Nell'introduzione ho trovato questo passaggio che non mi è per niente chiaro. Aggiungo che il libro è scritto con uno slang giovanile. 

Citazione: 
Veréis que, para las chicas guerreras, el único límite es el cielo. La pena es que estas páginas sí tienen un límite y no nos caben todas las que son. Pero sí son todas las que están. Mujeres en la historia que han hecho cosas increíbles, sin hacer caso a los que decían «no puedes, eres una chica». Chicas que se ataron la coleta y crearon inventos, obras de arte, misiones secretas, pensamientos políticos… acciones por y para los demás, que hacen que ahora todosnosotros vivamos mejor. Y en muchos casos el mundo todavía no se ha enterado ni de que existieron. ¡Eso hay que solucionarlo!

Il mio tentativo:
Vedrete che, per le ragazze guerriere, l’unico limite è il cielo. È un peccato che queste pagine abbiano un limite e che non si possano inserire tutte quante. Ma ci sono sicuramente le più meritevoli. Donne nella storia che hanno fatto cose incredibili, senza preoccuparsi di quelli che dicevano “non puoi, sei una ragazza”. Ragazze che si sono rimboccate le maniche e hanno creato invenzioni, opere d’arte, missioni segrete, pensieri politici… azioni da e per gli altri che hanno reso la nostra vita migliore. E in molti casi il mondo non si è nemmeno accorto della loro esistenza. Bisogna trovare una soluzione!

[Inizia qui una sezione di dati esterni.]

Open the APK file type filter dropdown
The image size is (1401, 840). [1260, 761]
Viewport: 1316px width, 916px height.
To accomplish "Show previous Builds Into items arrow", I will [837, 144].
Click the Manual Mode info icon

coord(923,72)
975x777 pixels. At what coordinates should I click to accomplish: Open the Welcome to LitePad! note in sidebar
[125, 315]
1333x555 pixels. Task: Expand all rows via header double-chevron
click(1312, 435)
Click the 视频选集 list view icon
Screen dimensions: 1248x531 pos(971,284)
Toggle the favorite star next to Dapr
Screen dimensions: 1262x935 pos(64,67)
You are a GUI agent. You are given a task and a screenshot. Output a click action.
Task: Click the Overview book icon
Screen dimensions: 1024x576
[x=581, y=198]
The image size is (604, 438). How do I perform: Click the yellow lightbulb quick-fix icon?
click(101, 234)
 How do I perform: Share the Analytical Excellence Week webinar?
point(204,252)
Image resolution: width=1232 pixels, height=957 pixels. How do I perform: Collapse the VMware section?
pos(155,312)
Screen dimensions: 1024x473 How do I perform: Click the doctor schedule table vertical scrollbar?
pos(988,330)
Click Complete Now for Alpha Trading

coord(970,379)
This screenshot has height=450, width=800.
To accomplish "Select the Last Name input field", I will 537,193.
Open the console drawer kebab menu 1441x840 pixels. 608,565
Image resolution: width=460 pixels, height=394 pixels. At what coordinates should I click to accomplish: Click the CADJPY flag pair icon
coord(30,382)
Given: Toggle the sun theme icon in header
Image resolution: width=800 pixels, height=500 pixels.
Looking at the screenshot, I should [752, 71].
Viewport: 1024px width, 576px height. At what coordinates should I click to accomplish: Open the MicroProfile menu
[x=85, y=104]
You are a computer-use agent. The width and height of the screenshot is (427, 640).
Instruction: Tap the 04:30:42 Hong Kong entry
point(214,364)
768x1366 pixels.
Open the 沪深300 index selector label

Vi ringrazio per le vostre risposte.


----------



## Necsus

'Atarse la coleta' non è 'legarsi i capelli/farsi la coda'? Ovviamente qui avrebbe (anche) un significato figurato.


----------



## flljob

Necsus said:


> 'Atarse la coleta' non è 'legarsi i capelli/farsi la coda'? Ovviamente qui avrebbe (anche) un significato figurato.


Y yo creo que en este caso tendría el significado de "rimboccarele maniche".

Saludos


----------



## Sil1963

Ecco. "Atarse la coleta "  o farsi una coda nei capelli.


----------



## Sil1963

In questo caso, mi sembra che vuol dire "  pusieron manos a la obra"  Es una metáfora eso de "atarse la coleta" (como  recogerse el pelo y salir a la lucha)  Algo similar a ello.


----------



## Sil1963

babi_88 said:


> mujeres en la historia que han hecho cosas increíbles, sin hacer caso a los que decían «no puedes, eres una chica». Chicas que se ataron la coleta y crearon inventos, obras de arte, misiones secretas, pensamientos políticos



E chiaro, no?


----------



## Necsus

Esatto. Per questo dicevo che ha anche un significato figurato: 'si sono legate i capelli'.


----------



## Sil1963




----------



## Neuromante

Acabo de dare cuente´ò
Es una alusión a la coleta de los toreros. Cuando se retiran se dice, en sentido (creo) figurado que se cortan la coleta. Aquí lo usan para decir con la imagen opuesta: Meterse a "torera", es una imagen de echarle valor, tener carácter...

Si se refiriera al trabajo no diría "hacerse la coleta" sino "recogerse el pelo (en un moño)"


----------



## Sil1963

Exacto, es tomar coraje


----------